Мой внутренний политический мир похож на часовой механизм, где колеса движутся одно другому навстречу и как бы вопреки другу другу; я и южанин, и северянин, и немец, и европеец, и космополит. Но на моём циферблате стоит полдень, когда стрелки сходятся.
Юнгер вел свои записи чуть ли не до последнего дня. Сгруппированные в книги, они носят разные названия: «Авантюрное сердце», «Листы и камни», «Сады и улицы», «Первый парижский дневник», «Заметки с Кавказа», «Второй парижский дневник»… К ним примыкают многочисленные путевые записки. Завершение этого монумента европейской диаристики – пятитомный цикл «Семьдесят – мимо», где можно найти такое высказывание:
К числу моих добрых дел, возможно, принадлежит то, что я кого-то вдохновил вести дневник. Дневник всегда представляет двойную ценность – историческую и личную. Вдобавок он удовлетворяет внутреннюю потребность обозначить путь. Здесь присутствует и нечто сакральное: человек – наедине с собой. Хорошо, когда писать дневник начинают рано, еще лучше – когда доводят его до конца, до самой смерти.
В Дневнике Юнгера намеренно стерта грань между хроникой жизни и литературой (точнее, эссеистикой). Записи накапливаются, обрабатываются, отшлифовываются и выпускаются в виде отдельных законченных произведений. В результате Дневник, оставаясь документом биографии писателя, теряет всякие следы интимности, непосредственности, теплоты. Невозможно не заметить холодную отстраненность заметок Юнгера. Взамен утраченной спонтанности Дневник обретает иное качество: он становится произведением искусства, образцом литературного стиля.
Еще одна запись, относящаяся к тридцатым годам, – описание сна. Страничка, которая прочитывается как недвусмысленное свидетельство отношения этого воина-эстета к нацизму, чей приход Юнгер накликал – отрицать это невозможно – в определенную пору своей жизни.
Я сидел в большом кафе, играл оркестр, вокруг скучали хорошо одетые посетители. Мне понадобилось вымыть руки, я вышел через дверь, занавешенную красным бархатом, в заднее помещение, но заблудился в коридорах и на лестницах, и в конце концов очутился в другом крыле здания, в элегантно убранных, но запущенных покоях… Очевидно, там шли работы, в углу медленно поворачивалось колесо с трансмиссией, раздувались и опадали кузнечные мехи. Выглянув в пыльное окно, я увидел заросший, одичавший сад. Там было что-то вроде кузницы: при каждом движении мехов сноп искр вылетал из горящих углей, на которых лежали раскаленные, диковинного вида инструменты; каждый поворот колеса приводил в движение какие-то странные механизмы. На моих глазах сюда приволокли из кафе двух человек, мужчину и женщину, и стали срывать с них одежду.
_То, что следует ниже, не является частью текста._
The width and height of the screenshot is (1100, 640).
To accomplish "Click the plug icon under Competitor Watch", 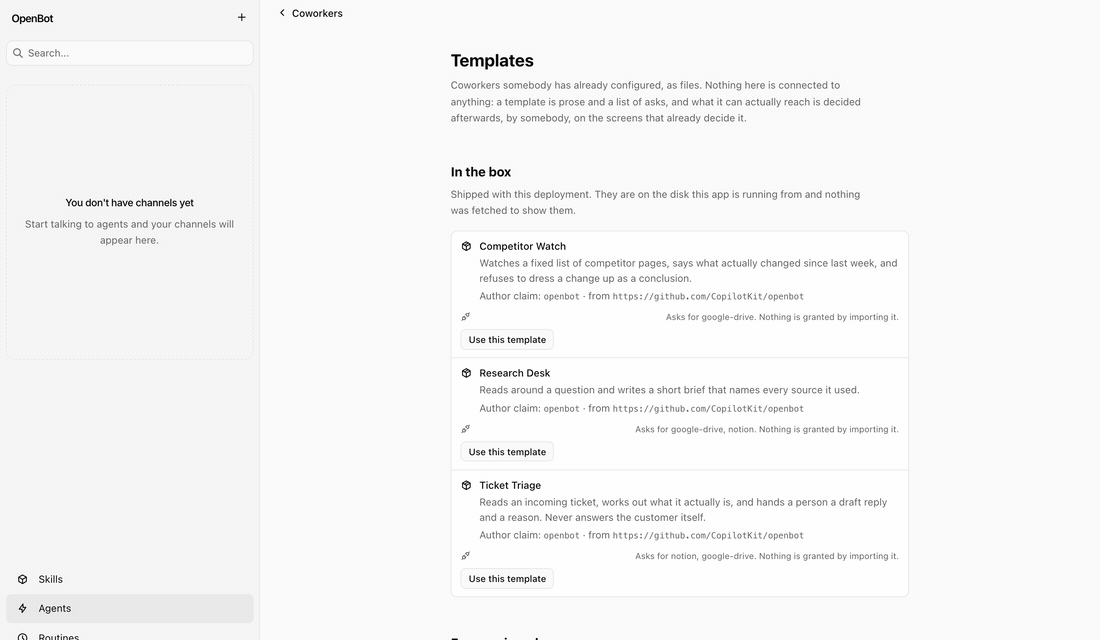I will pyautogui.click(x=466, y=316).
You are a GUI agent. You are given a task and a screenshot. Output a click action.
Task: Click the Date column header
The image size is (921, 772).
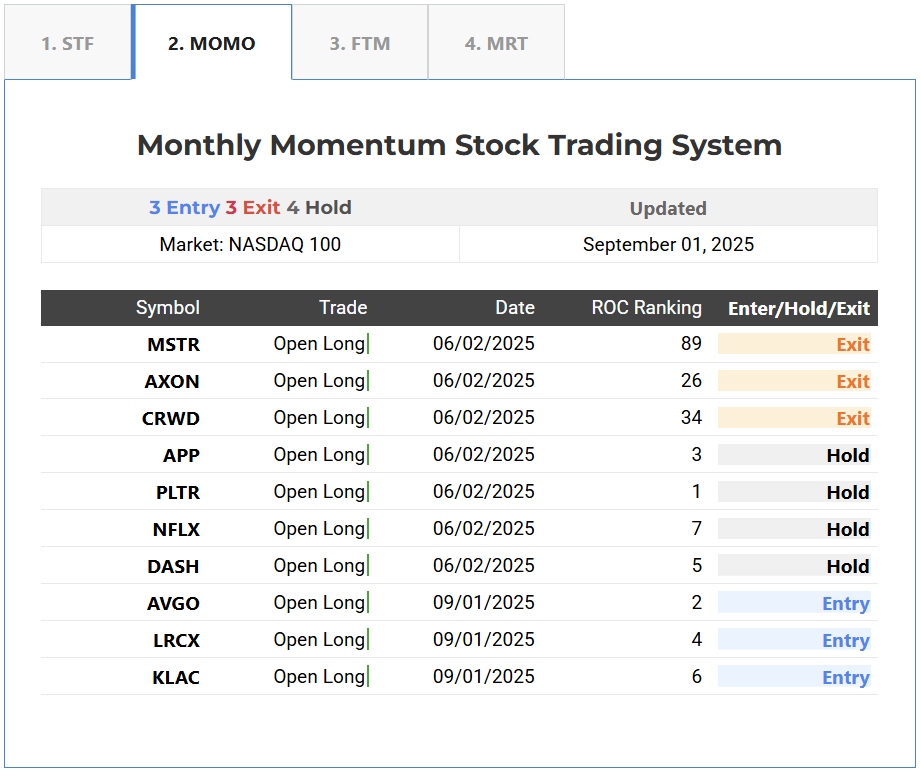click(514, 308)
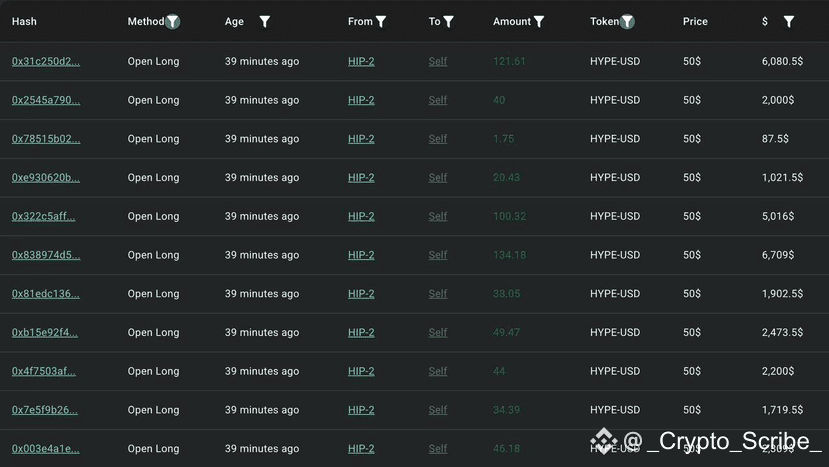The height and width of the screenshot is (467, 829).
Task: Open transaction hash 0x78515b02...
Action: [x=46, y=139]
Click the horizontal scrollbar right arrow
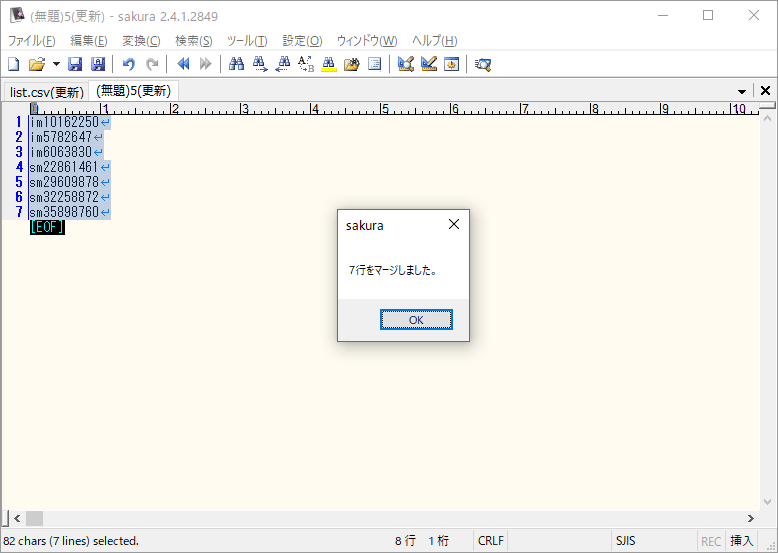 coord(751,518)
Они отбивались, и я подумал: «Пожалуй, они еще могут откупиться, пока у них есть дорогие вещи…» Мне удалось незаметно ретироваться, я вернулся в кафе. Сел за свой столик, но оркестранты, кельнеры, красивое убранство предстали передо мной уже в другом свете. Я понял, что гости испытывали не скуку, а страх.
6
В дни, когда телевидение и печать комментировали известие о кончине 103-летнего Юнгера, одна швейцарская газета поместила отрывки из Записной книжки знаменитого романиста и драматурга Макса Фриша. Дневник Фриша был напечатан еще при его жизни; Записная книжка в значительной части остается неопубликованной.
Запись о Юнгере датирована июлем 1949 г.: Фриш размышляет о соотношении между творчеством и диаристикой.
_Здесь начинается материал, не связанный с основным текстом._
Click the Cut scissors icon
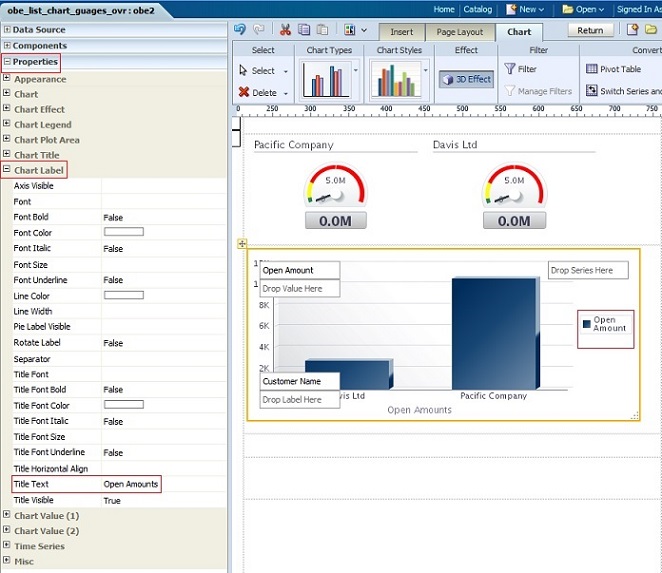Image resolution: width=662 pixels, height=573 pixels. [286, 30]
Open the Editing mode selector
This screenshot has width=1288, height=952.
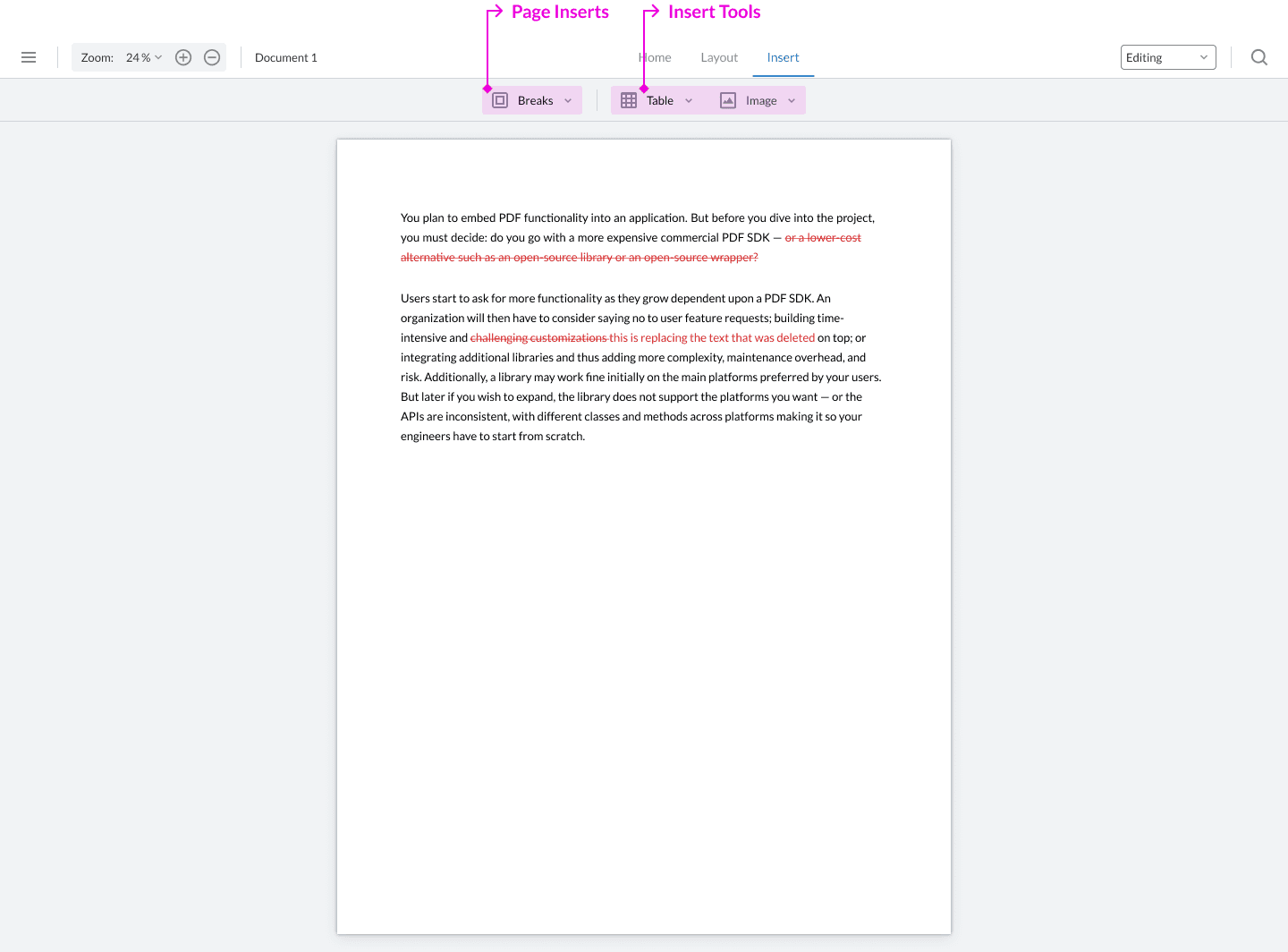pyautogui.click(x=1168, y=56)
Читал дальше его Дневник; этот человек, думается мне, так умен, порой прямо-таки прозорлив, он так много видит, – если бы только он не был таким ловкачом, если бы не наводило такую скуку его чванство, отдающее садистическим сладострастием… Слишком многое здесь щекочет читателей, одержимых языческим страхом, как бы не оказаться мещанами; молитвенник для бюргеров, ставших вояками, чтобы не быть бюргерами. Война как приключение буржуа…
Но буду читать дальше.
Форма Дневника: даже когда имеешь дело с мастерами этой формы, а к ним можно отнести и самых серьезных писателей нашего времени, задаешь себе вопрос: а что они вообще-то делают, кроме того, что пишут Дневник? Если за ним стоит какой-то другой творческий труд, стихи или какое-нибудь дело, тогда все в порядке; если же человек ничего другого не выдает, только свой Дневник, пусть даже этот Дневник – вершина мастерства, то тогда все, для чего предназначена дневниковая форма – заметки по ходу дела, мысли, наброски, – все остается, если оно не подкреплено свершениями другого рода, чем-то неполноценным, чем-то свидетельствующим о немощи; врач, делающий свое дело, или художник, занятый своим искусством – хорошим или плохим, не важно, или Марко Поло, который ведет путевые записки, или Дон-Жуан, когда он рассуждает о женщинах, или узник, которого обрекли на безделие, – все они могут стать настоящими, подлинными авторами Дневника; ибо мы чувствуем, что они делают и кое-что другое, что они не только писатели дневников, но и еще что-то; они встают утром с постели не ради того, чтобы царапать Дневник, и едут в Париж или в Афины не за тем, чтобы сделать очередную запись; прежде всего они живут, а жить – значит действовать; их Дневник – это вехи пути, и вехи ставятся не ради того, чтобы о них написать в Дневнике; другое дело, что для нас этот Дневник может оказаться важней, чем все, что они сделали; но зато в нем есть подлинность, а иначе он непереносим: писатель, который способен только на одну форму, только и может, что писать Дневник, – это все равно что писатель без произведений, человек без жизни; и не случайно Юнгер, о чем бы он ни рассуждал, всегда появляется в офицерской шинели, в ней он чувствует себя всего вольготней – ведь тогда и он, и читатель будут знать, что для другой литературной формы, кроме Дневника, у него просто не было времени.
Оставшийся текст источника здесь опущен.